WORK INSTRUCTIONS:
Here are some records; return them all exactly.

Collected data

>>>>

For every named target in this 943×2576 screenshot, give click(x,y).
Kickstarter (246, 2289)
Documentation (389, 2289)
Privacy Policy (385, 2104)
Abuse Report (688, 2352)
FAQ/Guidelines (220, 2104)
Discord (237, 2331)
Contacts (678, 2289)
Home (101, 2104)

<<<<

EXERCISE ANSWER:
For every named target in this 943×2576 screenshot, give click(x,y).
Kickstarter (246, 2289)
Documentation (389, 2289)
Privacy Policy (385, 2104)
Abuse Report (688, 2352)
FAQ/Guidelines (220, 2104)
Discord (237, 2331)
Contacts (678, 2289)
Home (101, 2104)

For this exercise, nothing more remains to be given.